Meetings are characterised by being to many and containing too much small talk, says Ib Ravn, Associate Professor at Aarhus University who does research on meetings and meeting culture.
This is the first in a series of three posts based on an interview with Ib Ravn. Read on and learn how to make your meetings more efficient.
A challenging task
The biggest challenge around meetings is the amount of irrelevant talk, says Ib Ravn. In some cases the leader is behind it, in other cases, it is the attendees who talk too much. Nevertheless, the consequences are the same, the meeting drags on and doesn't acheieve all of it's goals. Having an eye on the time being spent in meetings can make them more efficient. Very often, organizations can make do with the "weekly" meeting being held every other week, and the one-hour meeting being reduced to half an hour or 45 minutes.
Reduce the time you spend in meetings
When cutting down in time the role of the chairperson is essential. It is his or her responsibility to stop small-talk and discussions that drag out between the participants. Also there are examples showing that the chairperson takes up too much time talking. That could be, when delivering information about the latest decisions made by the board. In this case, it is up to the attendees to tell the chairperson, that the meeting and information are not relevant for them.

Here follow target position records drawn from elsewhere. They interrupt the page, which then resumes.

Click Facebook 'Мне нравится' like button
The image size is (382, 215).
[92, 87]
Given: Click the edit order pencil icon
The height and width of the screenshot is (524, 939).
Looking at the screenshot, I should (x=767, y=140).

Notifications of meetings must be reduced
According to Ib Ravn, a solution to cutting down the time can be, to tighten up the procedures around both receiving and sending out notifications of a meeting.
“It is often seen that managers send out notifications of a meeting to a number of additional attendees, as they do not want to exclude anyone. But the employee who receives the notification might not want to seem unfriendly by turning down the invitation, and as a result she ends up attending a meeting that is not relevant, and she feels unwanted.”
There is too much left unspoken between the manager and the participants of the meeting. The manager should bring up the subject, and state to the employees that it is accepted to stay away from meetings. Also the attendees should take a turn and deselect meetings when being busy or not having anything to offer for a specific meeting. Furthermore, the manager should be aware, that employees often feel relieved if they can skip a meeting.
Recreate the good meeting
Many meetings and items on the agenda can be cut away, when evaluating what was accomplished at the meeting. But meetings can, and should, be more than wasted time. It should be a place where you meet up in a team and feel that you achieve valuable goals, the meeting could even be a place where you get your weekly fix of motivation. Unfortunately, attendees often are absent-minded glancing out the window and thinking about shopping lists, while hours pass by. The outcome of the meeting depends on the role of the chairperson.